Forward Pinellas is using crowdsourcing technology to increase public input on bicycle and pedestrian needs countywide.
The newly unveiled Bicycle Pedestrian Master Plan Data Viewer is an interactive mapping tool that allows the public to go online and tell where they bike and walk in the county and what improvements they want to see to bike-ped facilities. Forward Pinellas is taking feedback through the tool until May 20.
“We want to know what routes they are taking around the county, the facilities they are using and whether they are walking or riding,” says Jared Austin, a Forward Pinellas planner working on the project. “While doing that, we want to know what are the obstacles they face. These don’t have to be obstacles like construction. Maybe there’s a dangerous intersection that keeps them from completing the route they would like to ride or like to walk. We want to get a better idea where we can improve and log all of the comments they offer on moving forward with our bike-ped plan master plan.”
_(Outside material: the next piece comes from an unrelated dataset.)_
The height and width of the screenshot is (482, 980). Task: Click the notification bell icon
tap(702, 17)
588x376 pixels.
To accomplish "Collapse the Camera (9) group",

Forward Pinellas, the planning agency for countywide land use and transportation planning issues, will use the feedback to guide Advantage Pinellas: Active Transportation, the update of the agency’s master plan of bicycle and pedestrian facility priorities.
That update is part of the ongoing process to update the county’s overall long-range transportation plan looking out to the year 2045. With 63,000 new residents and 49,000 more jobs expected in the county by 2040, Forward Pinellas says the “more strategic investments in pedestrian and bicycle networks to serve a wide variety of trip purposes” are needed to accommodate growth in a largely built-out county.
The Forward Pinellas website includes a step-by-step tutorial on how to use the new interactive mapping tool. Austin says the agency did not have the crowdsourcing tool five years ago during the last update of the bicycle and pedestrian master plan. He says it is intended to add to, not replace, input given at public meetings on the current update.
“It allows us to get direct feedback from people while also catering to their schedule,” Austin says.
In 2016, the Hillsborough Metropolitan Planning Organization utilized interactive mapping to get public input on roadway safety concerns, including a lack of bicycle facilities or the unsafe pedestrian crossings, for its Vision Zero initiative.
For Forward Pinellas, Austin says it is a valuable way for planners to learn where the public’s priorities are.
“We are really trying to gauge where the public is when it comes to bicycle and pedestrian facilities around the county and the issues they are running into,” he says. “Is there something we are not incorporating in our priority list that seems to be a reoccurring theme among people using this tool when it comes to an area of high concern or high risk? It could be something we are not aware of or not putting enough emphasis on.”